At the same time, women in other countries also campaigned for their right to vote. To facilitate networking between the various groups, the International Women Suffrage Alliance was founded in Berlin in 1904, and still exists today as the International Alliance of Women. While women in New Zealand and Australia had won the right to vote back in the 1890s, Finland was the first European country to achieve female suffrage, followed in 1913 by Norway. The outbreak of the First World War in 1914 prevented further cooperation.
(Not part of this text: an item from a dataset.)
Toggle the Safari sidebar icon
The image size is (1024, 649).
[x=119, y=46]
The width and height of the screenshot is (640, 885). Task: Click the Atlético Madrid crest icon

However, war also helped bring German women a step closer to the right to vote. For during the war, women took on workplace roles that had previously been the preserve of men. This provided them with compelling arguments during the revolution of 1918 in favour of equal voting rights. On 12 November 1918, the Council of the People’s Deputies announced universal suffrage from the age of 20 for both men and women, publicizing the new government programme in a poster campaign. Universal suffrage was also guaranteed by the Weimar Constitution of 1919, then subsequently in 1949 in both the Basic Law of the Federal Republic (West Germany) and the Constitution of the GDR (East Germany).
Equal rights, equal duties
German women’s first nationwide opportunity to exercise their right to vote was for the election to the constituent assembly held in January 1919. An example of a poster used as part of the SPD campaign in this election can be seen in the Deutsches Historisches Museum’s permanent exhibition. It shows a man and a woman waving a red flag. Bearing the slogan: “Women! Equal rights, equal duties!”, the poster makes an explicit appeal to women to vote for the Social Democrats.
There were considerable fears that, in the event of insufficient numbers of women exercising their right to vote in the election, previously won political gains might be effectively invalidated. Like the SPD, other parties now also campaigned for women’s votes.
For the elections to the National Assembly held on 19 January 1919, 82 percent of eligible women cast their vote. Following that election, 37 of the total 423 elected deputies were women. It was not until 1983, when 9.8 percent of those elected to parliament were women, that a similar proportion was once again attained. By contrast, in 2013 only 72 percent of eligible women exercised their right to vote; 230 of the total 631 elected representatives were women, or around 36.5 percent. Women have therefore made considerable gains in comparison to 1919 and 1983. How things will look in 2017 will be decided in the elections to be held on 24 September.